- Dataset items:
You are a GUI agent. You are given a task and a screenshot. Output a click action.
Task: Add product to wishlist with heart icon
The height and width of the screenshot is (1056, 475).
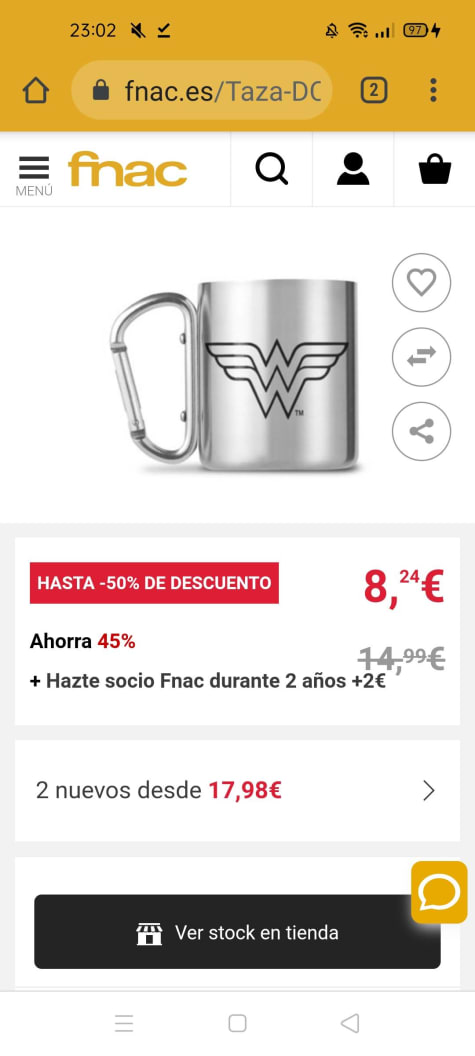422,283
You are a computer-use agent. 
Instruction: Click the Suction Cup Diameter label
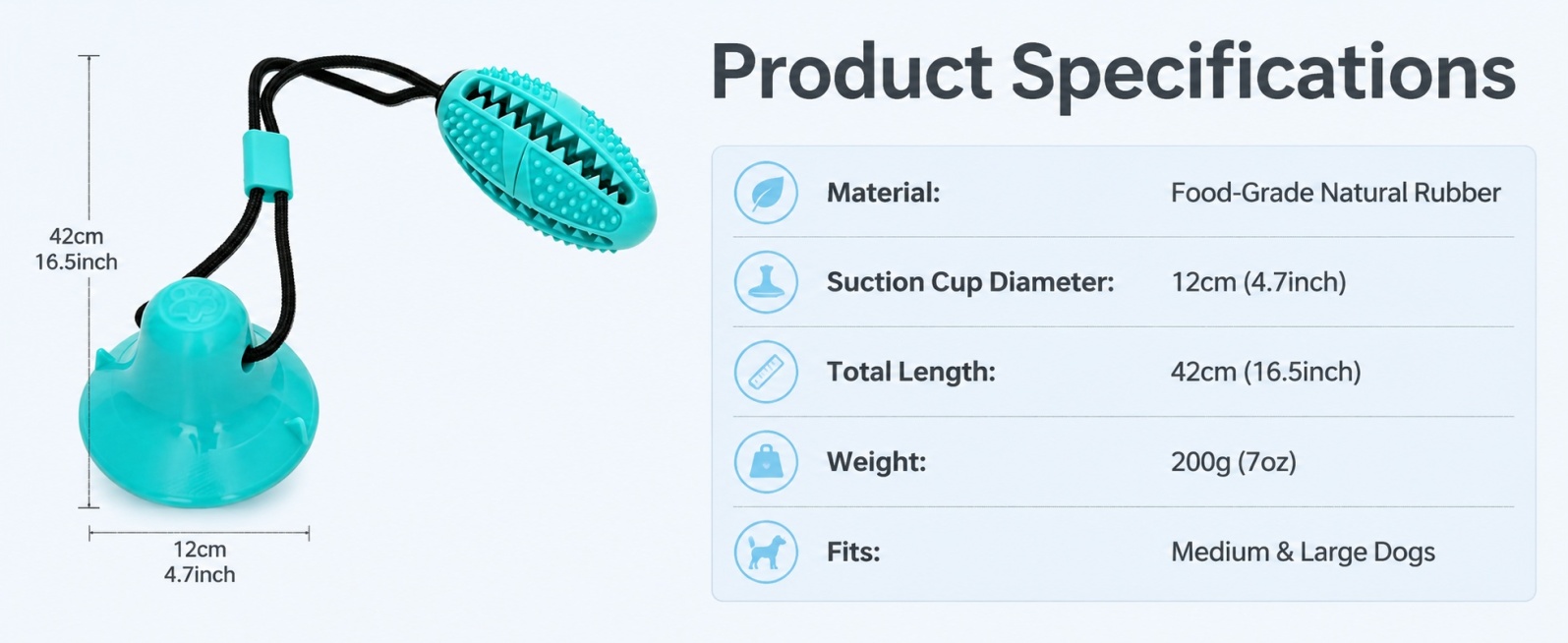coord(970,282)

- WHAT YOU SHOULD DO: Scan the data above and report each line in which "agent" is present.

- SOLUTION:
You are a GUI agent. You are given a task and a screenshot. Output a click action.
You are a computer-use agent. 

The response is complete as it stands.